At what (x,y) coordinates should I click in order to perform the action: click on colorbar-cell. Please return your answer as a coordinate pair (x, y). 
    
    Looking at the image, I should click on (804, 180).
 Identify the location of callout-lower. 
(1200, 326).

::::::::

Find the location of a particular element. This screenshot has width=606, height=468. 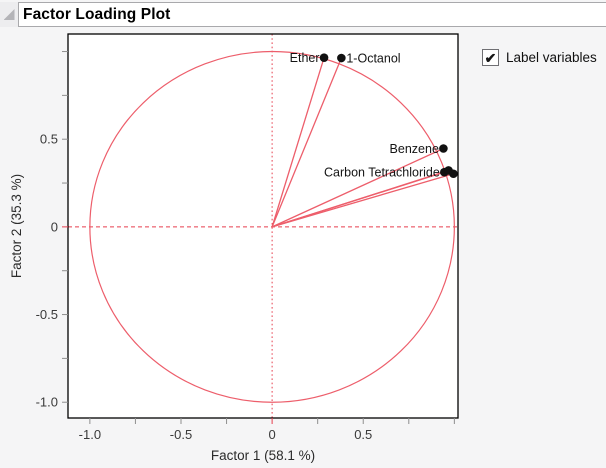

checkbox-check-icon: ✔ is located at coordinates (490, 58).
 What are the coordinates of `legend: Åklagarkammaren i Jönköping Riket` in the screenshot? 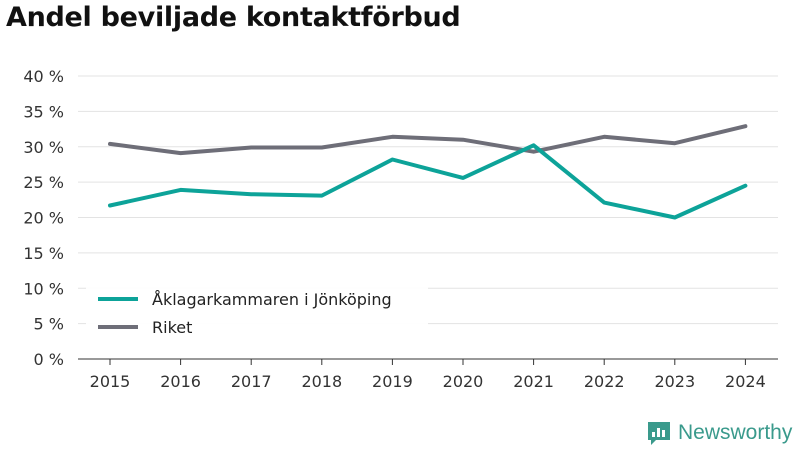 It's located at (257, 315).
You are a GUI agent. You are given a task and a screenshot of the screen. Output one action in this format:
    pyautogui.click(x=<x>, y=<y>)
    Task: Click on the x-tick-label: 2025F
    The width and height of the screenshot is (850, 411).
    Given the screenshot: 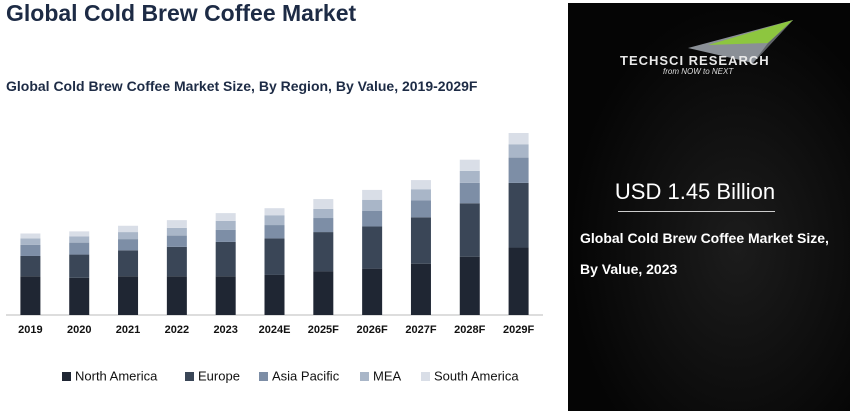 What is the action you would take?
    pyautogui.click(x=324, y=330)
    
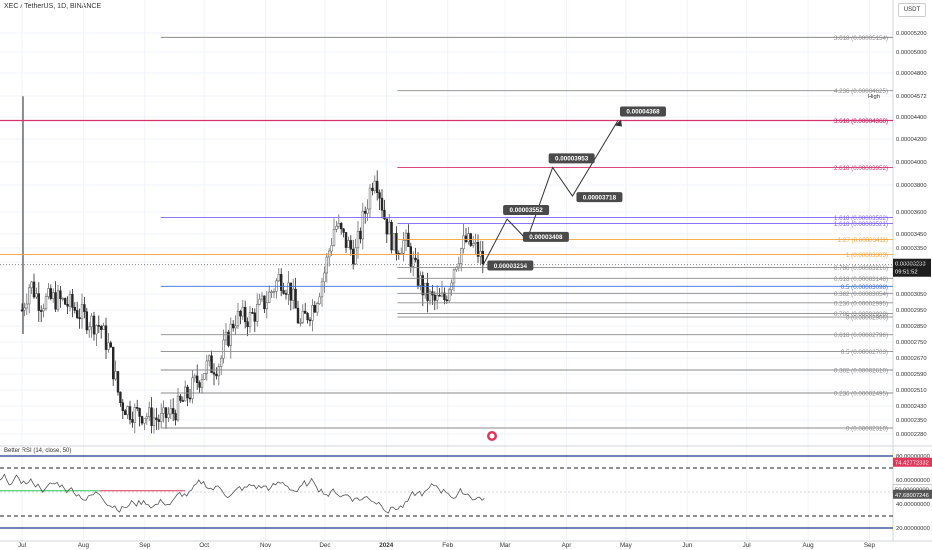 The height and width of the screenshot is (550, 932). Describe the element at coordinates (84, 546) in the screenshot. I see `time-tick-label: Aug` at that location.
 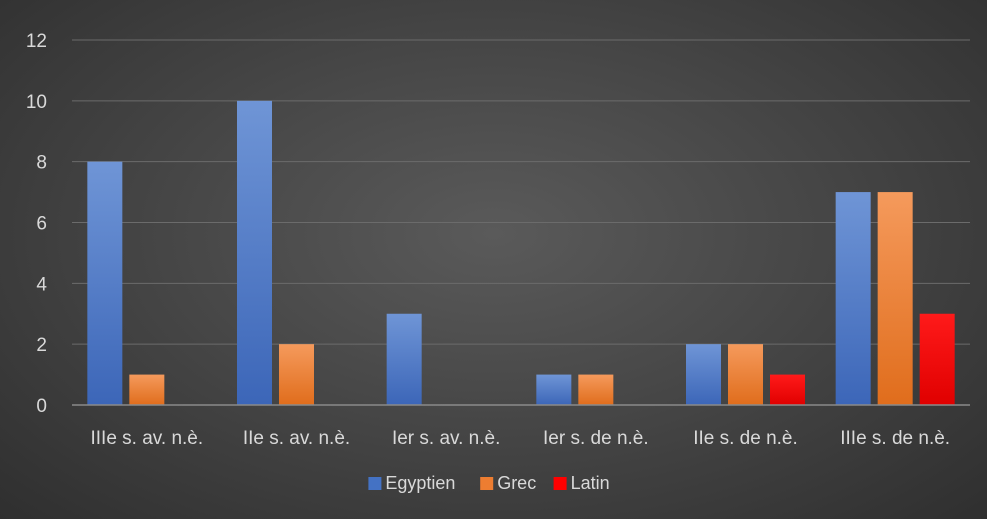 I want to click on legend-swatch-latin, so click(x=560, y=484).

::::::::

> **Ваша задача**:
Извлеките и воспроизведите без каких-либо изменений строки записей, начиная со строки, содержащей «At what (x,y)», и заканчивая строкой, содержащей «(1200, 326).», включая обе эти строки.

> **Ответ на задачу**:
At what (x,y) coordinates should I click in order to perform the action: click on colorbar-cell. Please return your answer as a coordinate pair (x, y). 
    
    Looking at the image, I should click on (804, 180).
 Identify the location of callout-lower. 
(1200, 326).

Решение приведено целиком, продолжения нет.